* Data
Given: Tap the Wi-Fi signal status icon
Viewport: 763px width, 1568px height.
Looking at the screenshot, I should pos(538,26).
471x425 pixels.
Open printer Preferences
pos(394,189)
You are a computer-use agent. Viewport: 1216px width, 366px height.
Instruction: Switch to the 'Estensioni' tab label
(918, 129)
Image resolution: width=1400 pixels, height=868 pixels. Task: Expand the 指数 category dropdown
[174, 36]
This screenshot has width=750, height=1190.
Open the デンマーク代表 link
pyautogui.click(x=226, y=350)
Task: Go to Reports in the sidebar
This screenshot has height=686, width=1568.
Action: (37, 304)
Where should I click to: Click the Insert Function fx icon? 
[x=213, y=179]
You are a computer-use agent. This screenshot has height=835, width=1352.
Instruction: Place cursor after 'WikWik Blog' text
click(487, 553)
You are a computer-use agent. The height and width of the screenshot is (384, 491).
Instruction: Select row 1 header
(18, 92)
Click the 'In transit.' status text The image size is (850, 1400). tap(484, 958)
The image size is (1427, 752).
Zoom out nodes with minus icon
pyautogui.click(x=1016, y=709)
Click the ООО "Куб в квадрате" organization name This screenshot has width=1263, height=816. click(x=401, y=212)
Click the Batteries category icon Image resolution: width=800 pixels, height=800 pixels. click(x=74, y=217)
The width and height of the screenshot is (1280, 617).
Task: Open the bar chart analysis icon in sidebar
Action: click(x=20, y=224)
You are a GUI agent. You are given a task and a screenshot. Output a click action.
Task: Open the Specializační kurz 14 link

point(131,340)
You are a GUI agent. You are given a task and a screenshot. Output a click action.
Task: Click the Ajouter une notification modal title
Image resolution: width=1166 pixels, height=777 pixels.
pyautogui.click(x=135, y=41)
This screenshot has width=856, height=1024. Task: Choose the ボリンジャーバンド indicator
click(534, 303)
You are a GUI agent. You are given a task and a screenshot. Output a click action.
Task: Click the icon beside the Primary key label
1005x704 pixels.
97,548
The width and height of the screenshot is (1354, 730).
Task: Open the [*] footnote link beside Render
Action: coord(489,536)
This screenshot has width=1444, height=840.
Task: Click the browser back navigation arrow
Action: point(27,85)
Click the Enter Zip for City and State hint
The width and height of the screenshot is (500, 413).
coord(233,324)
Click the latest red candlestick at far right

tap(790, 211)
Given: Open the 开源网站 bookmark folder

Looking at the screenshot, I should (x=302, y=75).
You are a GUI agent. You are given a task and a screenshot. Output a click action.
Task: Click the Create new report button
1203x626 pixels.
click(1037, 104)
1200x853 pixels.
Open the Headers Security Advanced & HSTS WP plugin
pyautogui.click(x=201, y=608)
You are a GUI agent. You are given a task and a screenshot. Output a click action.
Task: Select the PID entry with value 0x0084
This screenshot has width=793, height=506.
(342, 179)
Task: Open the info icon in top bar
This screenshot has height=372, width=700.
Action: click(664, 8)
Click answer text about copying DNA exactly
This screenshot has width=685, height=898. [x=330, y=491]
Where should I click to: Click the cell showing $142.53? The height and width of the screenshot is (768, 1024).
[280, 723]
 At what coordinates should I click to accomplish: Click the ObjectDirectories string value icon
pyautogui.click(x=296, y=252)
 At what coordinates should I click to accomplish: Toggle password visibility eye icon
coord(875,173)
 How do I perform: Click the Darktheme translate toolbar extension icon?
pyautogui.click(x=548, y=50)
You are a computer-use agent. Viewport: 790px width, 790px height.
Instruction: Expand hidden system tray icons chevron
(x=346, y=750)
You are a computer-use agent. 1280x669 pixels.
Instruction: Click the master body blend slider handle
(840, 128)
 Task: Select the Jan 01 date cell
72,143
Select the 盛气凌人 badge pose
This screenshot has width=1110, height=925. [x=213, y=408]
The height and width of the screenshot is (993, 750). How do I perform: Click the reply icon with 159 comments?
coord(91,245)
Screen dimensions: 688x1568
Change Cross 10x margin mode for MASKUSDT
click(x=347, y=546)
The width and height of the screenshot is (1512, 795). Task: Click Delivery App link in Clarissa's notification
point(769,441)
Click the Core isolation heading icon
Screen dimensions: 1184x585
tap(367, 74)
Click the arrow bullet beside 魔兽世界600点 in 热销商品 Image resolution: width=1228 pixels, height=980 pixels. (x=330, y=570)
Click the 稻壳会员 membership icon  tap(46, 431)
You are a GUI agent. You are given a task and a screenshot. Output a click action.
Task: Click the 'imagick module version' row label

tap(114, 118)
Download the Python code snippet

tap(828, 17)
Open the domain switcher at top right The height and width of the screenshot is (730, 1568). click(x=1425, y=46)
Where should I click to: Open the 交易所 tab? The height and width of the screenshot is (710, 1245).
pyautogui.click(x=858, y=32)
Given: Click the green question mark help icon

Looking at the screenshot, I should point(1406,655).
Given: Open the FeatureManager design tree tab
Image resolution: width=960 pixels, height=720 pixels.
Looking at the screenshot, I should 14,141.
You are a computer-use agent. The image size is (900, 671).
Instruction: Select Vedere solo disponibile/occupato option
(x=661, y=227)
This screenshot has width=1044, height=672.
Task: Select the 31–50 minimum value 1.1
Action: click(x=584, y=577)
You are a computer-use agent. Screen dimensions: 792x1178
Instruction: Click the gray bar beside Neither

* Directions for this task
The material shown above must be written out again in full, exactly as it reads.

* Reply to the task
Given: Tap the Wi-Fi signal status icon
Viewport: 763px width, 1568px height.
Looking at the screenshot, I should pos(538,26).
471x425 pixels.
Open printer Preferences
pos(394,189)
You are a computer-use agent. Viewport: 1216px width, 366px height.
Instruction: Switch to the 'Estensioni' tab label
(918, 129)
Image resolution: width=1400 pixels, height=868 pixels. Task: Expand the 指数 category dropdown
[174, 36]
This screenshot has width=750, height=1190.
Open the デンマーク代表 link
pyautogui.click(x=226, y=350)
Task: Go to Reports in the sidebar
This screenshot has height=686, width=1568.
Action: (37, 304)
Where should I click to: Click the Insert Function fx icon? 
[x=213, y=179]
You are a computer-use agent. This screenshot has height=835, width=1352.
Instruction: Place cursor after 'WikWik Blog' text
click(487, 553)
You are a computer-use agent. The height and width of the screenshot is (384, 491).
Instruction: Select row 1 header
(18, 92)
Click the 'In transit.' status text The image size is (850, 1400). tap(484, 958)
The image size is (1427, 752).
Zoom out nodes with minus icon
pyautogui.click(x=1016, y=709)
Click the ООО "Куб в квадрате" organization name This screenshot has width=1263, height=816. click(x=401, y=212)
Click the Batteries category icon Image resolution: width=800 pixels, height=800 pixels. click(x=74, y=217)
The width and height of the screenshot is (1280, 617).
Task: Open the bar chart analysis icon in sidebar
Action: click(x=20, y=224)
You are a GUI agent. You are given a task and a screenshot. Output a click action.
Task: Open the Specializační kurz 14 link

point(131,340)
You are a GUI agent. You are given a task and a screenshot. Output a click action.
Task: Click the Ajouter une notification modal title
Image resolution: width=1166 pixels, height=777 pixels.
pyautogui.click(x=135, y=41)
This screenshot has width=856, height=1024. Task: Choose the ボリンジャーバンド indicator
click(534, 303)
You are a GUI agent. You are given a task and a screenshot. Output a click action.
Task: Click the icon beside the Primary key label
1005x704 pixels.
97,548
The width and height of the screenshot is (1354, 730).
Task: Open the [*] footnote link beside Render
Action: coord(489,536)
This screenshot has width=1444, height=840.
Task: Click the browser back navigation arrow
Action: point(27,85)
Click the Enter Zip for City and State hint
The width and height of the screenshot is (500, 413).
coord(233,324)
Click the latest red candlestick at far right

tap(790, 211)
Given: Open the 开源网站 bookmark folder

Looking at the screenshot, I should (x=302, y=75).
You are a GUI agent. You are given a task and a screenshot. Output a click action.
Task: Click the Create new report button
1203x626 pixels.
click(1037, 104)
1200x853 pixels.
Open the Headers Security Advanced & HSTS WP plugin
pyautogui.click(x=201, y=608)
You are a GUI agent. You are given a task and a screenshot. Output a click action.
Task: Select the PID entry with value 0x0084
This screenshot has width=793, height=506.
(342, 179)
Task: Open the info icon in top bar
This screenshot has height=372, width=700.
Action: click(664, 8)
Click answer text about copying DNA exactly
This screenshot has width=685, height=898. [x=330, y=491]
Where should I click to: Click the cell showing $142.53? The height and width of the screenshot is (768, 1024).
[280, 723]
 At what coordinates should I click to accomplish: Click the ObjectDirectories string value icon
pyautogui.click(x=296, y=252)
 At what coordinates should I click to accomplish: Toggle password visibility eye icon
coord(875,173)
 How do I perform: Click the Darktheme translate toolbar extension icon?
pyautogui.click(x=548, y=50)
You are a computer-use agent. Viewport: 790px width, 790px height.
Instruction: Expand hidden system tray icons chevron
(x=346, y=750)
You are a computer-use agent. 1280x669 pixels.
Instruction: Click the master body blend slider handle
(840, 128)
 Task: Select the Jan 01 date cell
72,143
Select the 盛气凌人 badge pose
This screenshot has width=1110, height=925. [x=213, y=408]
The height and width of the screenshot is (993, 750). How do I perform: Click the reply icon with 159 comments?
coord(91,245)
Screen dimensions: 688x1568
Change Cross 10x margin mode for MASKUSDT
click(x=347, y=546)
The width and height of the screenshot is (1512, 795). Task: Click Delivery App link in Clarissa's notification
point(769,441)
Click the Core isolation heading icon
Screen dimensions: 1184x585
tap(367, 74)
Click the arrow bullet beside 魔兽世界600点 in 热销商品 Image resolution: width=1228 pixels, height=980 pixels. (x=330, y=570)
Click the 稻壳会员 membership icon  tap(46, 431)
You are a GUI agent. You are given a task and a screenshot. Output a click action.
Task: Click the 'imagick module version' row label

tap(114, 118)
Download the Python code snippet

tap(828, 17)
Open the domain switcher at top right The height and width of the screenshot is (730, 1568). click(x=1425, y=46)
Where should I click to: Open the 交易所 tab? The height and width of the screenshot is (710, 1245).
pyautogui.click(x=858, y=32)
Given: Click the green question mark help icon

Looking at the screenshot, I should point(1406,655).
Given: Open the FeatureManager design tree tab
Image resolution: width=960 pixels, height=720 pixels.
Looking at the screenshot, I should 14,141.
You are a computer-use agent. The image size is (900, 671).
Instruction: Select Vedere solo disponibile/occupato option
(x=661, y=227)
This screenshot has width=1044, height=672.
Task: Select the 31–50 minimum value 1.1
Action: click(x=584, y=577)
You are a computer-use agent. Screen dimensions: 792x1178
Instruction: Click the gray bar beside Neither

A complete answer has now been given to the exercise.